Aunque nos empeñemos en lo contrario, España sigue siendo vista desde más allá de nuestras fronteras como una identidad histórica con peculiaridades que precisamente la convierten en algo tan atractivo y romántico en el sentido de los viajeros del siglo XIX. El contraste entre la Castilla medieval, el Reino de Aragón, la influencia del Mediterráneo y, como no, la cultura Islámica y Judía hacen de nuestro país un destino irresistible histórica y patrimonialmente. Nuestro médico nos visita religiosamente una o dos veces al año, lo que debe ser algo así como introducirse en una máquina del tiempo.
Después de una veintena de visitas, conoce el Museo arqueológico Nacional mejor que el 99% de los españoles y se sabe de memoria vitrina por vitrina.

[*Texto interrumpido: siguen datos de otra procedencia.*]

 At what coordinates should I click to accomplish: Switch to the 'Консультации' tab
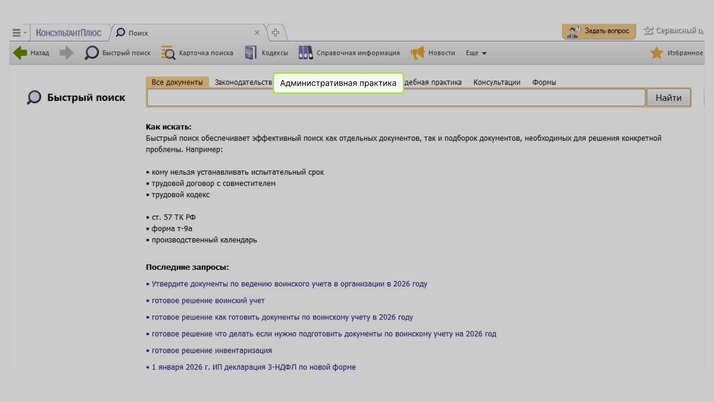pyautogui.click(x=496, y=82)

Un dato que me llamó poderosamente la atención es que estima que, en la Norteamérica de Trump, de las asociaciones del rifle, la de aquellos que no saben situar en el mapa nuestro país (habría que ver cuantos compatriotas nuestros saben situar en el mapa la ciudad de Nueva York), también existen unos trescientos coleccionistas de similares piezas y de este periodo del arte español. Una cifra que, aunque pudiera parecer pequeña en un país de tresicentos millones de habitantes, no lo es en absoluto teniendo en cuenta la clase de piezas exclusivas de las que estamos hablando. La cifra de coleccionistas de estas características en la propia España a día de hoy es sensiblemente inferior. En coleccionistas como él se da la doble faceta de ser quienes al final están detrás de que nuestro patrimonio marche, posiblemente sin billete de vuelta, fuera de nuestras fronteras, y a su vez son quienes lo ponen en valor y lo prestigian a miles de quilómetros de aquí.
Dentro de menos de un mes coincidiremos de nuevo con nuestro médico en la Feria de Maastricht, sin duda el mejor certamen de antigüedades del mundo. Él quizás esté negociando la compra de alguna obra de arte español que complete más si cabe su magnífica colección, nosotros miraremos, relamiéndonos, detrás de las vitrinas, pero habrá valido la pena.